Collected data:

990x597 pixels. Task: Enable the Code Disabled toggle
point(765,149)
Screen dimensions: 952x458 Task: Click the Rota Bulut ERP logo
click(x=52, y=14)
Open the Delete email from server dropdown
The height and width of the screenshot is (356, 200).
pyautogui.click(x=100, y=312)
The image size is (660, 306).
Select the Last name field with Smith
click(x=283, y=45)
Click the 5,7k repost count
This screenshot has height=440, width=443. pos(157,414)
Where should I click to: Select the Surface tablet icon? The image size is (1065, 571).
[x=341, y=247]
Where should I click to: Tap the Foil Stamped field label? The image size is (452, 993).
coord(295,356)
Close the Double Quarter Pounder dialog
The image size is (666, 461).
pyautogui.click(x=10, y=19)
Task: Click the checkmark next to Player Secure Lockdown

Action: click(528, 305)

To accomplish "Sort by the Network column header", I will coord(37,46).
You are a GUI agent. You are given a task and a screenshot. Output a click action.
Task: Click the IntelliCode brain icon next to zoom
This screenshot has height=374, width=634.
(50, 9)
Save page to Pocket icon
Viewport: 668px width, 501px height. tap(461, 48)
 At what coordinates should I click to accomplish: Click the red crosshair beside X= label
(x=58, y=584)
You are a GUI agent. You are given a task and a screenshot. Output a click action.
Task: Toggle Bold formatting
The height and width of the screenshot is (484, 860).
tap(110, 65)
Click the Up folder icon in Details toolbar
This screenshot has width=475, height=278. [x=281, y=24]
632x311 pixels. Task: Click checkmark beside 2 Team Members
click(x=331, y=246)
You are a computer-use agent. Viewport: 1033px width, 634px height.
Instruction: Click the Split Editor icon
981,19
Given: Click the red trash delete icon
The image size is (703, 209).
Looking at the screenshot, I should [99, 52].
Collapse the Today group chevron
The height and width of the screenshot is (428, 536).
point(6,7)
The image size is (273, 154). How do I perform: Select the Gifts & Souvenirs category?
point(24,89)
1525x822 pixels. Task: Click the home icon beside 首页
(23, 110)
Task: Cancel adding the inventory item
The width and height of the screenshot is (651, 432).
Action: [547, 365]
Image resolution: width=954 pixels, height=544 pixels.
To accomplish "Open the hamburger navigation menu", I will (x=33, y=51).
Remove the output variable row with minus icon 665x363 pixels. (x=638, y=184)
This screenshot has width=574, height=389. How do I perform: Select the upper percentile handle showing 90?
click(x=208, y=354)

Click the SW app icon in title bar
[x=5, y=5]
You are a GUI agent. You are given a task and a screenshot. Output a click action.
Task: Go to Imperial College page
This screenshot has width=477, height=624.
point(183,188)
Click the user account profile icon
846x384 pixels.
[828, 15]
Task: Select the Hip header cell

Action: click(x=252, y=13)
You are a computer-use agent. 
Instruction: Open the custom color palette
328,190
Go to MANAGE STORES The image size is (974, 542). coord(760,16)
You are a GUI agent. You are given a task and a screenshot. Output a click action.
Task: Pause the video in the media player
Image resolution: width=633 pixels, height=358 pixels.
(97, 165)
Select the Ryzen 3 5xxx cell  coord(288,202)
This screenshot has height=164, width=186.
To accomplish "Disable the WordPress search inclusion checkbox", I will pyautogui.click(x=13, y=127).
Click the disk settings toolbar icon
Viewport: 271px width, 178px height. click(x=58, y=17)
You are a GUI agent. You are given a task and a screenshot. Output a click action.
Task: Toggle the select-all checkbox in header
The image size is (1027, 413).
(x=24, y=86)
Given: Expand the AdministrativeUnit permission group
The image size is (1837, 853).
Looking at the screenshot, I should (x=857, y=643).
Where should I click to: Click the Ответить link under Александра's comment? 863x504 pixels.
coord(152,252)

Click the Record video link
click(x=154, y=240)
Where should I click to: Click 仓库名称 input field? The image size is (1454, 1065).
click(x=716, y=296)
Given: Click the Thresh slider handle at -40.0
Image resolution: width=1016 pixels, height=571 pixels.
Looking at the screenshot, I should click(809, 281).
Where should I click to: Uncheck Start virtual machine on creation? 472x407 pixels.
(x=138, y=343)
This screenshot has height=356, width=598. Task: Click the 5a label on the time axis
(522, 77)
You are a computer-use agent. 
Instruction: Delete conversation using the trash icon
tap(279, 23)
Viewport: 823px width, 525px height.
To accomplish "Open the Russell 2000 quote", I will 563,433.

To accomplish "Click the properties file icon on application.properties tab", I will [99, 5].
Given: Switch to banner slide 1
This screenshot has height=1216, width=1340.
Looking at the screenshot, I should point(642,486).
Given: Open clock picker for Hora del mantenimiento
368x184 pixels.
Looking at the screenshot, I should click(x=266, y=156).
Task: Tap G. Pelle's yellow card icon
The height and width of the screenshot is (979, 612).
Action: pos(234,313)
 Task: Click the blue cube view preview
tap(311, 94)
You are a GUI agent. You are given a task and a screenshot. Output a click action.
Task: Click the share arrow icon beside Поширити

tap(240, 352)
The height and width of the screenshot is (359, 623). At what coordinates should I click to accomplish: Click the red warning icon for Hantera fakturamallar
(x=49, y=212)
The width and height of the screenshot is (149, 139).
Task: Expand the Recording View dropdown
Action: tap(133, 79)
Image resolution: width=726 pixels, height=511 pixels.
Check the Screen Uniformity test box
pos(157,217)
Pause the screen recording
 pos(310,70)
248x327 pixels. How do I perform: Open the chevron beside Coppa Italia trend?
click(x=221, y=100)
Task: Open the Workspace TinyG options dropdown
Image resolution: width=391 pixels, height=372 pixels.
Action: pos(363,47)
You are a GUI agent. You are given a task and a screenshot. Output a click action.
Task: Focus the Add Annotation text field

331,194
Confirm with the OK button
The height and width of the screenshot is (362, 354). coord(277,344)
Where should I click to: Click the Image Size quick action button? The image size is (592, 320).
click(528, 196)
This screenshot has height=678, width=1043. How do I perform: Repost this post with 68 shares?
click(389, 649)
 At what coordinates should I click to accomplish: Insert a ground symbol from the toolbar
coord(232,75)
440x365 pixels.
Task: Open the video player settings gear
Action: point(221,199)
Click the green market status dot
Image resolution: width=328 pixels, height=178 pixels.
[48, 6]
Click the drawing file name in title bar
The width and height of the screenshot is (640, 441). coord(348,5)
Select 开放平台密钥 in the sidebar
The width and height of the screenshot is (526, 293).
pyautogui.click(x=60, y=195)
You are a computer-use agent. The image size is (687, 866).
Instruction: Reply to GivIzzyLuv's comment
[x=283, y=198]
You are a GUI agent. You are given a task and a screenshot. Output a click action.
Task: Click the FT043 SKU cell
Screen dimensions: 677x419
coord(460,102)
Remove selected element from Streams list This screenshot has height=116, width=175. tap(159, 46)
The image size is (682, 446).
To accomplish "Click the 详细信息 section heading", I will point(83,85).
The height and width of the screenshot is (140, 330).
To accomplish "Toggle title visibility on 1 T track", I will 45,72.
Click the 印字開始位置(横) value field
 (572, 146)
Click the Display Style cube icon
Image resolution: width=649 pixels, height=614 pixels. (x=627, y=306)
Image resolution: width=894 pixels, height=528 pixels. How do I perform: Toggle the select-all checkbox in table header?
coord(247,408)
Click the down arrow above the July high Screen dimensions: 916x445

▶ The task: Would you set down all the lines above, exactly and in full?

▶ Output for this task:
990x597 pixels. Task: Enable the Code Disabled toggle
point(765,149)
Screen dimensions: 952x458 Task: Click the Rota Bulut ERP logo
click(x=52, y=14)
Open the Delete email from server dropdown
The height and width of the screenshot is (356, 200).
pyautogui.click(x=100, y=312)
The image size is (660, 306).
Select the Last name field with Smith
click(x=283, y=45)
Click the 5,7k repost count
This screenshot has height=440, width=443. pos(157,414)
Where should I click to: Select the Surface tablet icon? The image size is (1065, 571).
[x=341, y=247]
Where should I click to: Tap the Foil Stamped field label? The image size is (452, 993).
coord(295,356)
Close the Double Quarter Pounder dialog
The image size is (666, 461).
pyautogui.click(x=10, y=19)
Task: Click the checkmark next to Player Secure Lockdown

Action: click(528, 305)

To accomplish "Sort by the Network column header", I will coord(37,46).
You are a GUI agent. You are given a task and a screenshot. Output a click action.
Task: Click the IntelliCode brain icon next to zoom
This screenshot has height=374, width=634.
(50, 9)
Save page to Pocket icon
Viewport: 668px width, 501px height. tap(461, 48)
 At what coordinates should I click to accomplish: Click the red crosshair beside X= label
(x=58, y=584)
You are a GUI agent. You are given a task and a screenshot. Output a click action.
Task: Toggle Bold formatting
The height and width of the screenshot is (484, 860).
tap(110, 65)
Click the Up folder icon in Details toolbar
This screenshot has width=475, height=278. [x=281, y=24]
632x311 pixels. Task: Click checkmark beside 2 Team Members
click(x=331, y=246)
You are a computer-use agent. Viewport: 1033px width, 634px height.
Instruction: Click the Split Editor icon
981,19
Given: Click the red trash delete icon
The image size is (703, 209).
Looking at the screenshot, I should [99, 52].
Collapse the Today group chevron
The height and width of the screenshot is (428, 536).
point(6,7)
The image size is (273, 154). How do I perform: Select the Gifts & Souvenirs category?
point(24,89)
1525x822 pixels. Task: Click the home icon beside 首页
(23, 110)
Task: Cancel adding the inventory item
The width and height of the screenshot is (651, 432).
Action: [547, 365]
Image resolution: width=954 pixels, height=544 pixels.
To accomplish "Open the hamburger navigation menu", I will (x=33, y=51).
Remove the output variable row with minus icon 665x363 pixels. (x=638, y=184)
This screenshot has width=574, height=389. How do I perform: Select the upper percentile handle showing 90?
click(x=208, y=354)

Click the SW app icon in title bar
[x=5, y=5]
You are a GUI agent. You are given a task and a screenshot. Output a click action.
Task: Go to Imperial College page
This screenshot has width=477, height=624.
point(183,188)
Click the user account profile icon
846x384 pixels.
[828, 15]
Task: Select the Hip header cell

Action: click(x=252, y=13)
You are a computer-use agent. 
Instruction: Open the custom color palette
328,190
Go to MANAGE STORES The image size is (974, 542). coord(760,16)
You are a GUI agent. You are given a task and a screenshot. Output a click action.
Task: Pause the video in the media player
Image resolution: width=633 pixels, height=358 pixels.
(97, 165)
Select the Ryzen 3 5xxx cell  coord(288,202)
This screenshot has height=164, width=186.
To accomplish "Disable the WordPress search inclusion checkbox", I will pyautogui.click(x=13, y=127).
Click the disk settings toolbar icon
Viewport: 271px width, 178px height. click(x=58, y=17)
You are a GUI agent. You are given a task and a screenshot. Output a click action.
Task: Toggle the select-all checkbox in header
The image size is (1027, 413).
(x=24, y=86)
Given: Expand the AdministrativeUnit permission group
The image size is (1837, 853).
Looking at the screenshot, I should (x=857, y=643).
Where should I click to: Click the Ответить link under Александра's comment? 863x504 pixels.
coord(152,252)

Click the Record video link
click(x=154, y=240)
Where should I click to: Click 仓库名称 input field? The image size is (1454, 1065).
click(x=716, y=296)
Given: Click the Thresh slider handle at -40.0
Image resolution: width=1016 pixels, height=571 pixels.
Looking at the screenshot, I should click(809, 281).
Where should I click to: Uncheck Start virtual machine on creation? 472x407 pixels.
(x=138, y=343)
This screenshot has height=356, width=598. Task: Click the 5a label on the time axis
(522, 77)
You are a computer-use agent. 
Instruction: Delete conversation using the trash icon
tap(279, 23)
Viewport: 823px width, 525px height.
To accomplish "Open the Russell 2000 quote", I will 563,433.

To accomplish "Click the properties file icon on application.properties tab", I will [99, 5].
Given: Switch to banner slide 1
This screenshot has height=1216, width=1340.
Looking at the screenshot, I should point(642,486).
Given: Open clock picker for Hora del mantenimiento
368x184 pixels.
Looking at the screenshot, I should click(x=266, y=156).
Task: Tap G. Pelle's yellow card icon
The height and width of the screenshot is (979, 612).
Action: pos(234,313)
 Task: Click the blue cube view preview
tap(311, 94)
You are a GUI agent. You are given a task and a screenshot. Output a click action.
Task: Click the share arrow icon beside Поширити

tap(240, 352)
The height and width of the screenshot is (359, 623). At what coordinates should I click to accomplish: Click the red warning icon for Hantera fakturamallar
(x=49, y=212)
The width and height of the screenshot is (149, 139).
Task: Expand the Recording View dropdown
Action: tap(133, 79)
Image resolution: width=726 pixels, height=511 pixels.
Check the Screen Uniformity test box
pos(157,217)
Pause the screen recording
 pos(310,70)
248x327 pixels. How do I perform: Open the chevron beside Coppa Italia trend?
click(x=221, y=100)
Task: Open the Workspace TinyG options dropdown
Image resolution: width=391 pixels, height=372 pixels.
Action: pos(363,47)
You are a GUI agent. You are given a task and a screenshot. Output a click action.
Task: Focus the Add Annotation text field

331,194
Confirm with the OK button
The height and width of the screenshot is (362, 354). coord(277,344)
Where should I click to: Click the Image Size quick action button? The image size is (592, 320).
click(528, 196)
This screenshot has height=678, width=1043. How do I perform: Repost this post with 68 shares?
click(389, 649)
 At what coordinates should I click to accomplish: Insert a ground symbol from the toolbar
coord(232,75)
440x365 pixels.
Task: Open the video player settings gear
Action: point(221,199)
Click the green market status dot
Image resolution: width=328 pixels, height=178 pixels.
[48, 6]
Click the drawing file name in title bar
The width and height of the screenshot is (640, 441). coord(348,5)
Select 开放平台密钥 in the sidebar
The width and height of the screenshot is (526, 293).
pyautogui.click(x=60, y=195)
You are a computer-use agent. The image size is (687, 866).
Instruction: Reply to GivIzzyLuv's comment
[x=283, y=198]
You are a GUI agent. You are given a task and a screenshot. Output a click action.
Task: Click the FT043 SKU cell
Screen dimensions: 677x419
coord(460,102)
Remove selected element from Streams list This screenshot has height=116, width=175. tap(159, 46)
The image size is (682, 446).
To accomplish "Click the 详细信息 section heading", I will point(83,85).
The height and width of the screenshot is (140, 330).
To accomplish "Toggle title visibility on 1 T track", I will 45,72.
Click the 印字開始位置(横) value field
 (572, 146)
Click the Display Style cube icon
Image resolution: width=649 pixels, height=614 pixels. (x=627, y=306)
Image resolution: width=894 pixels, height=528 pixels. How do I perform: Toggle the select-all checkbox in table header?
coord(247,408)
Click the down arrow above the July high Screen dimensions: 916x445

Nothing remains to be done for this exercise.